- INSTRUCTIONS TO FOLLOW
Copy out word for word the part of the material that opens with the line containing "843x695 pixels." and closes with the last line of the material, including both ends. Leave out the pictures.
** start of SUPPLIED MATERIAL **
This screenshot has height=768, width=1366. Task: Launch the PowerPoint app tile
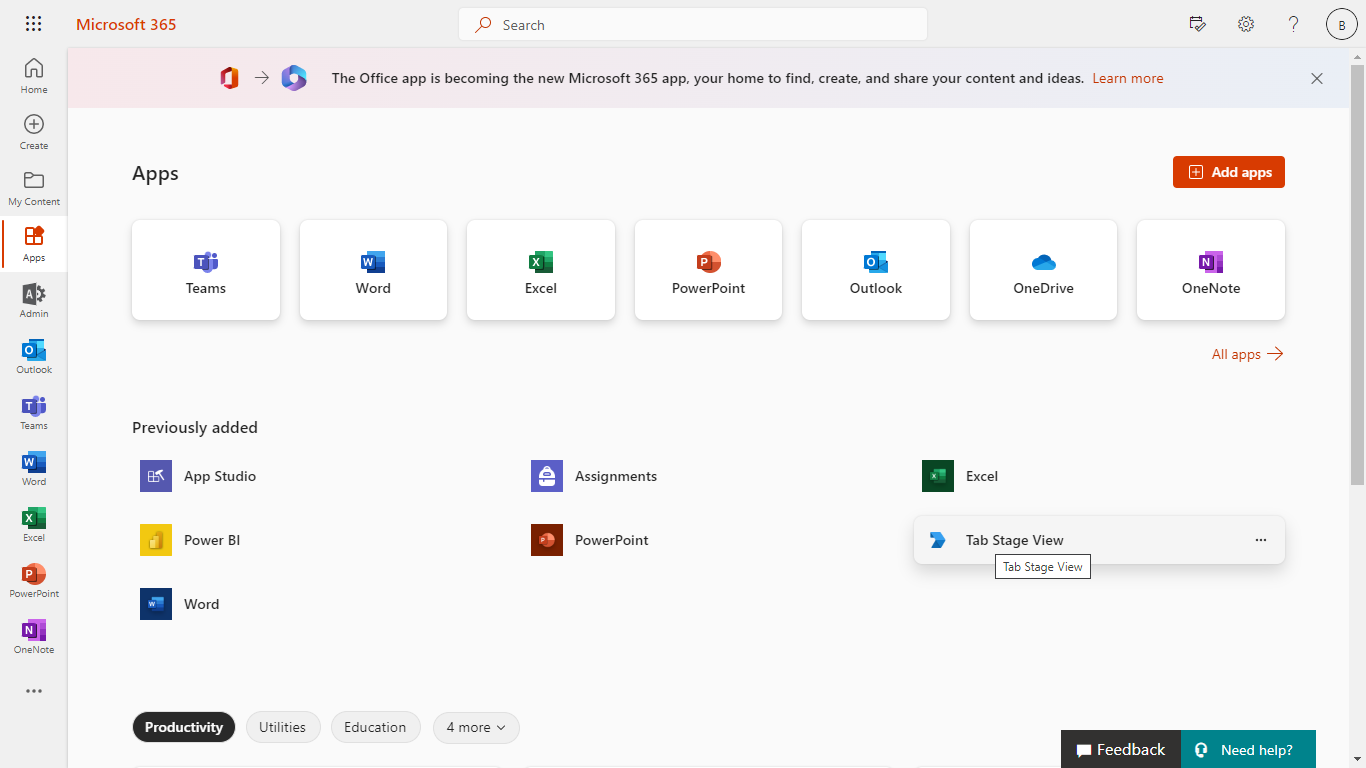tap(708, 270)

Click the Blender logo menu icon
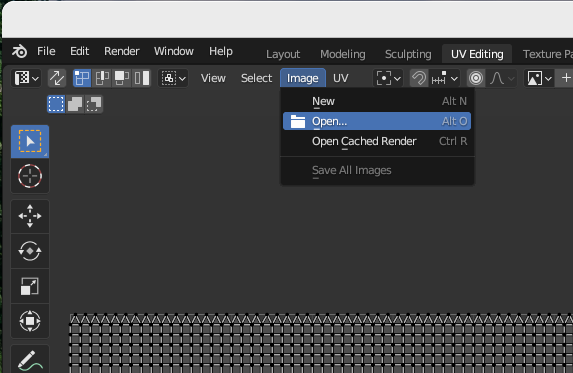click(19, 51)
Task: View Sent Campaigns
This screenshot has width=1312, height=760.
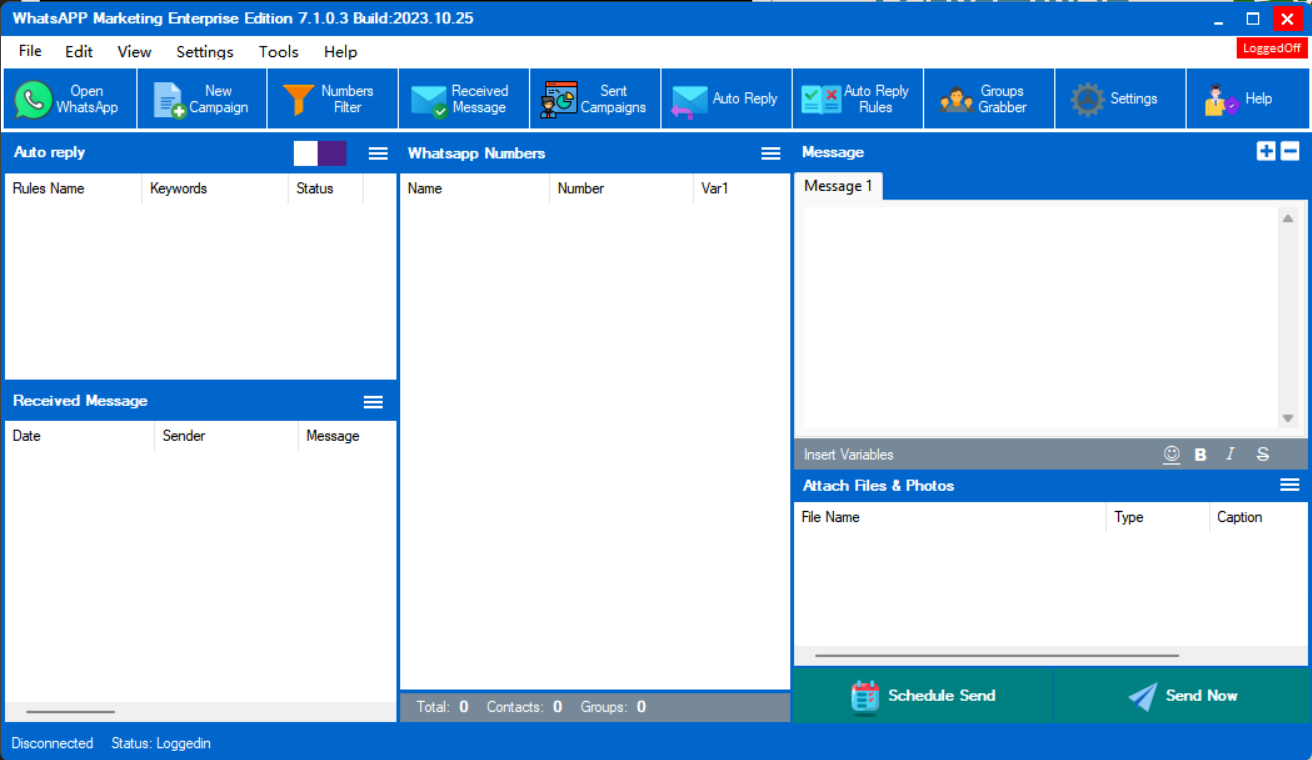Action: tap(595, 99)
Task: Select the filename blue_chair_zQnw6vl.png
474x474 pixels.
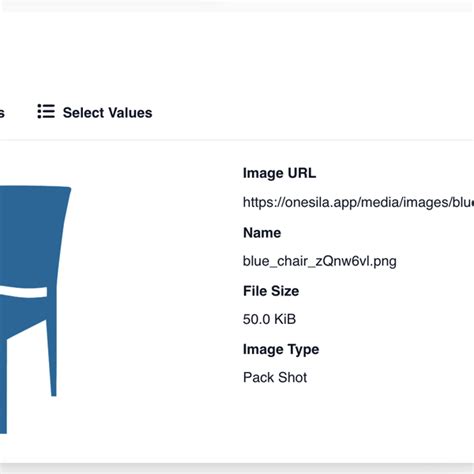Action: (320, 261)
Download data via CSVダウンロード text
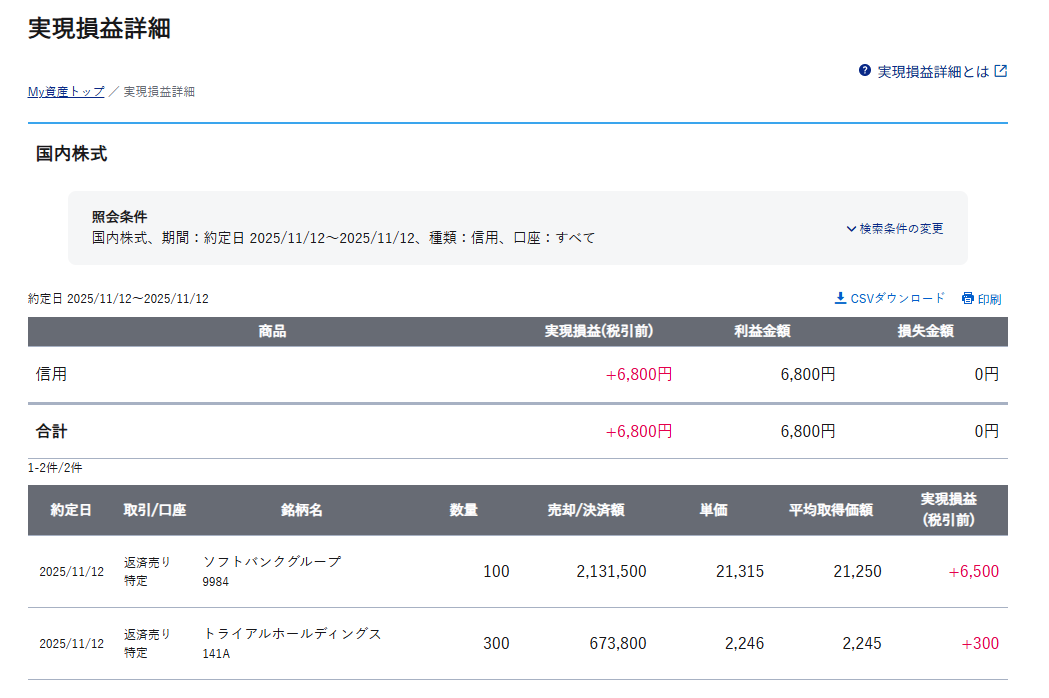The width and height of the screenshot is (1049, 698). pyautogui.click(x=897, y=298)
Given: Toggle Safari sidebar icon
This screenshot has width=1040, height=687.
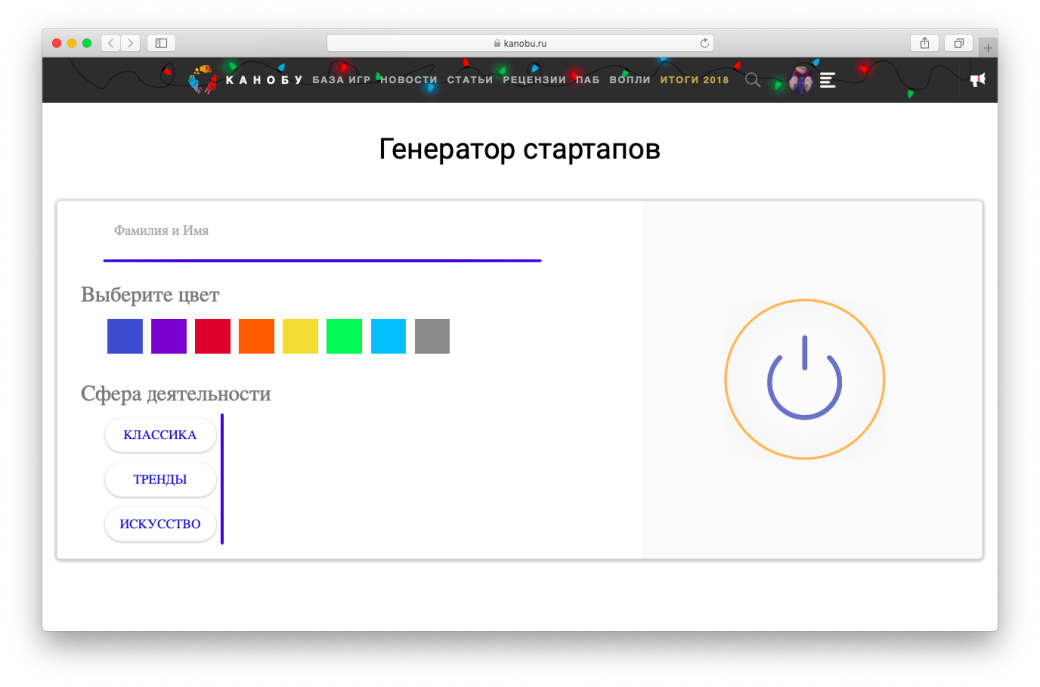Looking at the screenshot, I should tap(161, 43).
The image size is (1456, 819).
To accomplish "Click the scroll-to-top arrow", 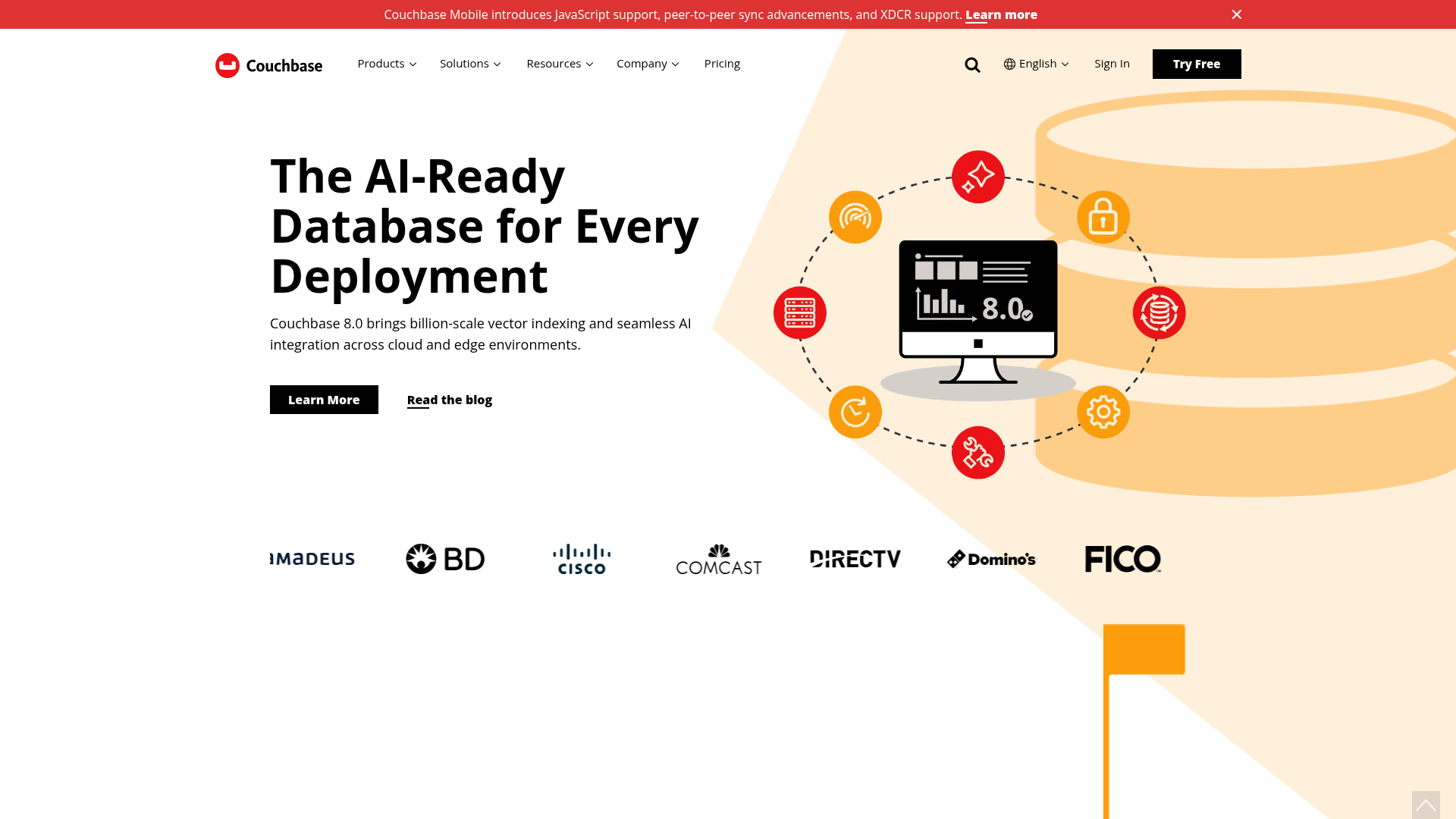I will click(x=1426, y=804).
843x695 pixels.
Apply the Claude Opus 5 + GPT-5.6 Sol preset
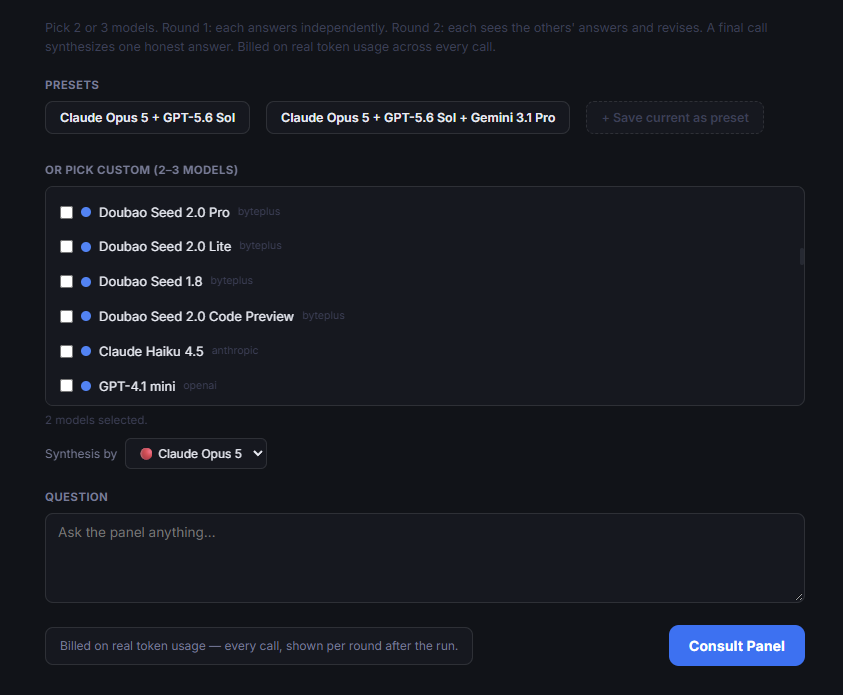147,118
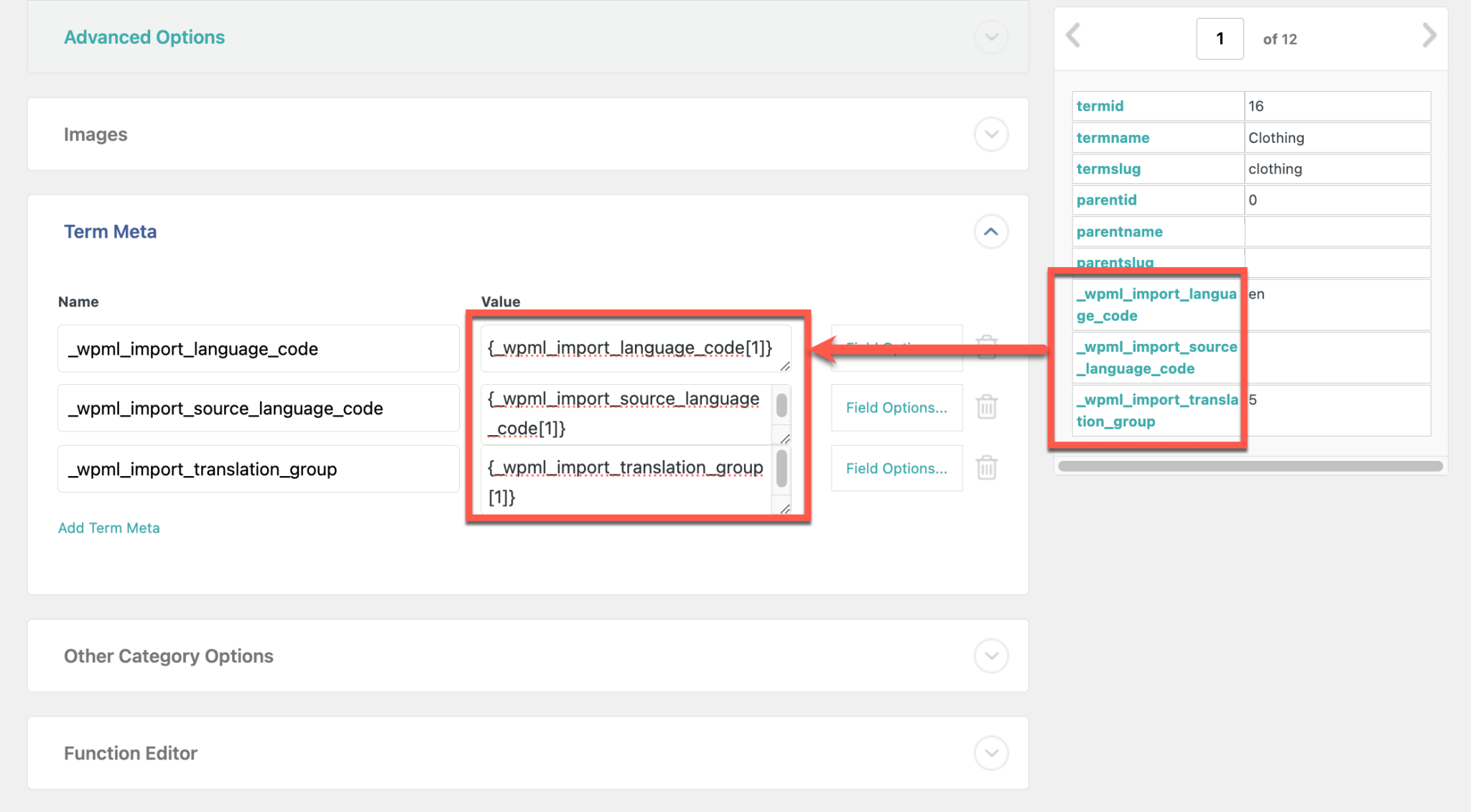Go to the previous record with the left arrow
This screenshot has width=1471, height=812.
1073,35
** end of SUPPLIED MATERIAL **
- EXERCISE RESULT
843x695 pixels.
Apply the Claude Opus 5 + GPT-5.6 Sol preset
147,118
Go to the previous record with the left arrow
This screenshot has width=1471, height=812.
1073,35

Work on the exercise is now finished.